[Dataset entries]
□ □ □ □ □
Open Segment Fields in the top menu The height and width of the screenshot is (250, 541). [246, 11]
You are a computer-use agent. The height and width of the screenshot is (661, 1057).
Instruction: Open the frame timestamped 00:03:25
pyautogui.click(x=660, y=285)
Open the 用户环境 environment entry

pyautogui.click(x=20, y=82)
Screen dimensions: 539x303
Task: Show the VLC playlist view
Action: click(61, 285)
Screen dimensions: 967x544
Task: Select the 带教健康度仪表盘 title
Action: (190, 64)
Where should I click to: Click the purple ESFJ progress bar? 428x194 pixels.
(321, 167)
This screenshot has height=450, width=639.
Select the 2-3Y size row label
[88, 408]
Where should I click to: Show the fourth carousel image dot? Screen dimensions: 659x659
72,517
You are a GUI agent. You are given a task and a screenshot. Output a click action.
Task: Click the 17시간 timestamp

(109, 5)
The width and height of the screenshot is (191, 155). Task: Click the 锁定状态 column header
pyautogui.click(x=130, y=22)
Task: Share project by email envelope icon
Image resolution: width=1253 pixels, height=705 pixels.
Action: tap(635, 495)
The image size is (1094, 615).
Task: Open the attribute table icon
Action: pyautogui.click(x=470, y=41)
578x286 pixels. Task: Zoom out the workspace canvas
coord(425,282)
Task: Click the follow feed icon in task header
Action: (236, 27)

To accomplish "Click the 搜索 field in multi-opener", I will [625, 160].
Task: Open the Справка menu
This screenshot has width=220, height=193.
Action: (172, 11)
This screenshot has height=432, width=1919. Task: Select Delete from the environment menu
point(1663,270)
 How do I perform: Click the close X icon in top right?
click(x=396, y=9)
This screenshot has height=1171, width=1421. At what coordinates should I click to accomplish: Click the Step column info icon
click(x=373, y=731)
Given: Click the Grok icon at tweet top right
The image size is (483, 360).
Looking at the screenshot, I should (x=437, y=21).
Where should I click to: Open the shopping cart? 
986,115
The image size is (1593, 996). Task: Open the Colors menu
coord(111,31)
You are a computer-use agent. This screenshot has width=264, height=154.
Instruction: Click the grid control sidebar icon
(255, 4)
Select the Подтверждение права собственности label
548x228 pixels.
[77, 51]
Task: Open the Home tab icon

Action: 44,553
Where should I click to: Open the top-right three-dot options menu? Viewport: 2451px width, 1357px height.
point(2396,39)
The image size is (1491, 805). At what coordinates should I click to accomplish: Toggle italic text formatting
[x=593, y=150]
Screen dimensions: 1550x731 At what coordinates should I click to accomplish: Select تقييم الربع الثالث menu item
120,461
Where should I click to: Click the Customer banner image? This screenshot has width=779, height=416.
□ □ □ □ □
**Exercise directions**
Retype the portion of the data above that starts on the line with "Task: Share project by email envelope icon" and finishes on the line with "Task: Open the Справка menu", including both of those lines.

**Solution for this exercise**
Task: Share project by email envelope icon
Image resolution: width=1253 pixels, height=705 pixels.
Action: tap(635, 495)
The image size is (1094, 615).
Task: Open the attribute table icon
Action: pyautogui.click(x=470, y=41)
578x286 pixels. Task: Zoom out the workspace canvas
coord(425,282)
Task: Click the follow feed icon in task header
Action: (236, 27)

To accomplish "Click the 搜索 field in multi-opener", I will [625, 160].
Task: Open the Справка menu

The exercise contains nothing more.